米中西部ウィスコンシン州ミルウォーキーで開催された共和党全国大会で演説するニッキー・ヘイリー元国連大使(2024年7月16日、桑原孝仁撮影)

トランプ氏は暗殺未遂事件を乗り越え、その際の英雄的な振舞で株を挙げた一方、ハリス氏はバイデン現大統領の陰に隠れてそのプロフィールが不明だったが、ここにきて米大統領史上初の女性大統領という王冠を目指して健闘中だ。一部の世論調査ではハリス氏がトランプ氏を抜いてトップを走っている、という結果も報道されている(「ハリス副大統領を侮ってはならない」2024年7月24日参考)

米大統領選は単にワシントンのホワイトハウスの主人を決める4年毎の選挙というだけではなく、世界の政治情勢、経済情勢に大きな影響を与えるだけに、その注目度は断トツだ。イスラエルとハマス間のガザ紛争、ロシアとウクライナ間の戦争の行方も誰がホワイトハウスの主人に就任するかで大きく変わってくる。それだけに、新しい米大統領が選出されるまで、中東紛争、ウクライナ戦争などで突発的な事態が発生しやすい不安定な時期に入っている。

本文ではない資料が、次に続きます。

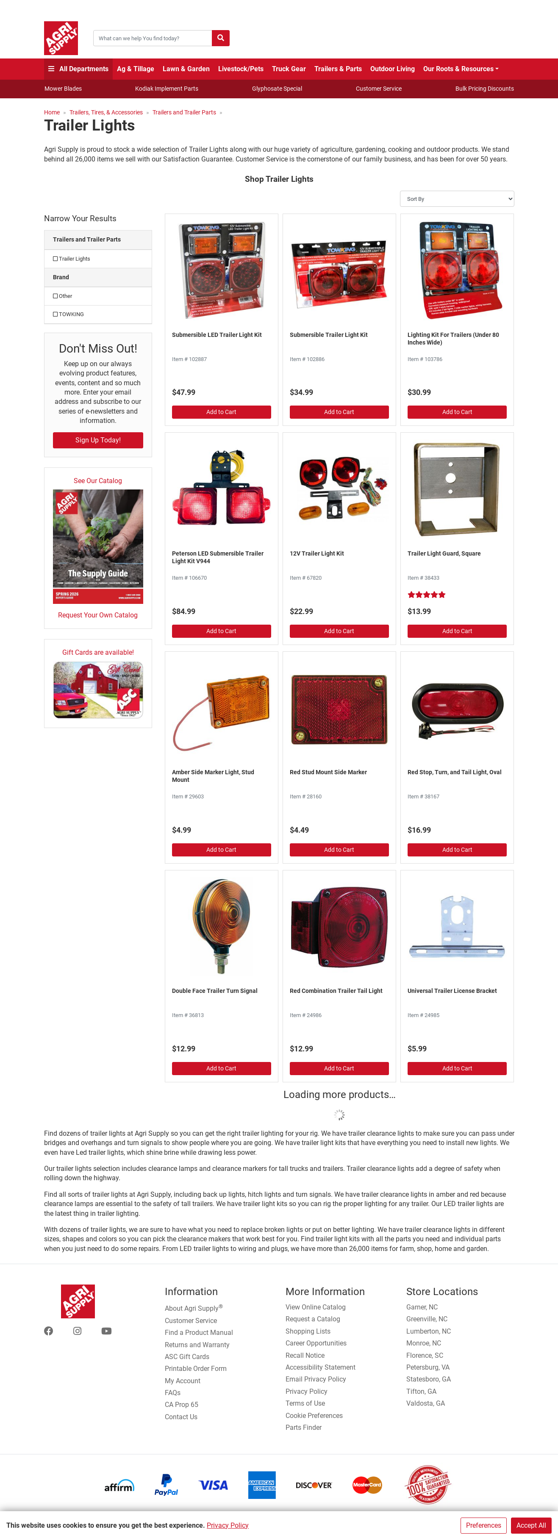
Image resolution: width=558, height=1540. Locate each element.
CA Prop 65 (181, 1405)
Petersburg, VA (428, 1367)
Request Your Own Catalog (98, 615)
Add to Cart (221, 412)
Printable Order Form (196, 1369)
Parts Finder (304, 1427)
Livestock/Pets (241, 69)
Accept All (531, 1525)
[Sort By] (457, 199)
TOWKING (68, 314)
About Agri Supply (194, 1307)
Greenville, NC (426, 1319)
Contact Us (181, 1417)
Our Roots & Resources (458, 69)
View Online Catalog (316, 1307)
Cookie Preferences (314, 1416)
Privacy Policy (228, 1525)
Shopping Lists (308, 1331)
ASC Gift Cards (187, 1357)
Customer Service (379, 88)
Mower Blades (63, 88)
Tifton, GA (421, 1391)
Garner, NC (422, 1307)
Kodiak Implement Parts (166, 88)
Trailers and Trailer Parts (184, 112)
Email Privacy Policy (316, 1379)
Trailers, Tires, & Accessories (106, 112)
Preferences (483, 1525)
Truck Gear (289, 69)
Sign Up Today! (98, 440)
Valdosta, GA (425, 1403)
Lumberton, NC (428, 1331)
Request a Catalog (313, 1319)
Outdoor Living (392, 69)
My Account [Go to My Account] (182, 1381)
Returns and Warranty (197, 1345)
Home (52, 112)
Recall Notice (305, 1355)
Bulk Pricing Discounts (484, 88)
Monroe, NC (423, 1343)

前口上はこれまでにして、米共和党のトランプ陣営で動揺が見られる、というか苛立ちを感じる。トランプ氏はバイデン大統領の高齢問題、それに伴う職務履行能力を厳しく追及する選挙戦略を実施し、暗殺未遂事件直後まではその選挙作戦は一定の成果があったが、バイデン氏が再選出馬を断念し、ハリス副大統領が登場してからトランプ氏に動揺が見られるのだ。自分より20歳余り若いハリス氏の出馬でトランプ氏が追及してきた高齢のバイデン大統領の職務能力問題は賞味期限が過ぎただけではなく、トランプ氏自身(78)がハリス氏(59)から同じ問題(高齢)を追及される状況に陥ってしまったのだ。